By Joseph M. Press, CPA, CFE

In our June 10, 2010, newsletter, we introduced you to FASB’s Proposed Accounting Standards Update Accounting for Financial Instruments and Revisions to the Accounting for Derivative Instruments and Hedging Activities. Among other things, that article stated that a bank would need to measure deposit liabilities, including core liabilities, at fair value. A closer reading of the proposal shows that non-core deposit liabilities would be measured at fair value while core deposit liabilities would be valued under the remeasurement approach.

The remeasurement approach is defined as the present value of the average core deposit during the period discounted at the difference between the alternative funds rate and the all-in-cost-to-service rate over the implied maturity of the deposits. Luckily, the proposal contains a Glossary to help us understand some of the above terms:

Core Deposit Liabilities

Deposits without a contractual maturity that management considers to be a stable source of funds, which excludes transient and surge balances.

Alternative Funds Rate

A rate associated with the next available source of funds if core deposit liabilities are not an available source of funds. The alternative funds source must be cost effective and sufficient in volume and duration to replace the core deposit liabilities as a source of funds. A blended rate may be used if one source alone is not sufficient in volume.

All-in-Cost-to-Service Rate

A rate that includes the net direct costs to service core deposit liabilities, including all of the following:

  • Interest paid on the deposits;
  • The expense of maintaining a branch network; minus
  • Fee income earned on the deposit accounts.

Implied Maturity

For a core deposit liability, management’s assessment of the average life by account type. Management may make that assessment on the basis of either an analysis of internal data or an analysis of peer information.

Because determining the value of these terms will require a substantial amount of management’s judgment, the proposal calls for disclosure of the inputs and assumptions (qualitative and quantitative) for all of the following by type of deposit:

  • The calculation of the average core deposit balances
  • The determination of the implied maturity period
  • The alternative funds rate used and the reasons for its use
  • The all-in-cost-to-service rate

Any one of these items presents a variety of challenges, however, for illustration purposes, consider the all-in-cost-to-service rate.

The proposal offers the following guidance for determining the all-in-cost-to-service rate.

In determining the all-in-cost-to-service rate, management should consider direct income and expenses to service the core deposit liabilities, including interest expense, branch maintenance expense, and fee income. For purposes of this measurement, branch maintenance expense includes overhead (building rent, building depreciation, utilities, administrative support, and executive salaries) and selling costs (advertising, promotional expenses, and salaries of branch employees).

→ Rows
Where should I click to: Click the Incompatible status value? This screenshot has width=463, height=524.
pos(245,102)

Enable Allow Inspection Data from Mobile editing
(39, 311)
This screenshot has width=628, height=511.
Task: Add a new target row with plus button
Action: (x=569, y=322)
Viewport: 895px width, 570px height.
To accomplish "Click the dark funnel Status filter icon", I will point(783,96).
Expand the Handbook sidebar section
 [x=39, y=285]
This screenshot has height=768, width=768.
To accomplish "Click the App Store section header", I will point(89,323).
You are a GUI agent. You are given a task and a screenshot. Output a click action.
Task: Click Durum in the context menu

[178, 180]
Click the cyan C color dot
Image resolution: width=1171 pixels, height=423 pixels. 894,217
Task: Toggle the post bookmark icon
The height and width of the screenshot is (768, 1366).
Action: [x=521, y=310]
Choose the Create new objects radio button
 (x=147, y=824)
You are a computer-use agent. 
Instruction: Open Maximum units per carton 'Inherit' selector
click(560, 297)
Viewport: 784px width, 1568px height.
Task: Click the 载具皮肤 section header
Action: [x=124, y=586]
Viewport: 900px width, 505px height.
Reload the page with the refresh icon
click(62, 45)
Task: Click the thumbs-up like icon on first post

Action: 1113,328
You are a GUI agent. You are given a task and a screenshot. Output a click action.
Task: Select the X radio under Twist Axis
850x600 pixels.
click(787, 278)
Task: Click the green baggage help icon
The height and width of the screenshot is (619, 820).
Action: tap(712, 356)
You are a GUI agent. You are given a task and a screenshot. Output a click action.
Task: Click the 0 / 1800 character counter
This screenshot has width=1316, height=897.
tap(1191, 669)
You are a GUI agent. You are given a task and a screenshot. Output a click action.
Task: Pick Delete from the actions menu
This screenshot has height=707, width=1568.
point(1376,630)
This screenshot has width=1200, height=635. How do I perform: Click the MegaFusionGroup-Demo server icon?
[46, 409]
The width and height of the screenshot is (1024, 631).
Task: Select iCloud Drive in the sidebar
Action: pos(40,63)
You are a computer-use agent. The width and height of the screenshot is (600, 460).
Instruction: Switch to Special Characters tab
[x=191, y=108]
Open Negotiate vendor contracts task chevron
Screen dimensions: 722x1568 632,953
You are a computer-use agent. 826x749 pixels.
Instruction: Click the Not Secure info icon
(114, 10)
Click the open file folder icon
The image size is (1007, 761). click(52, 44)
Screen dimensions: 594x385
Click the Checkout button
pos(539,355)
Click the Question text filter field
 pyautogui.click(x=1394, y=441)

→ Job
Transcribe the part of the core deposit article between "Deposits without a" and "sufficient in volume.", inclusive.

→ Problem solution
Deposits without a contractual maturity that management considers to be a stable source of funds, which excludes transient and surge balances.

Alternative Funds Rate

A rate associated with the next available source of funds if core deposit liabilities are not an available source of funds. The alternative funds source must be cost effective and sufficient in volume and duration to replace the core deposit liabilities as a source of funds. A blended rate may be used if one source alone is not sufficient in volume.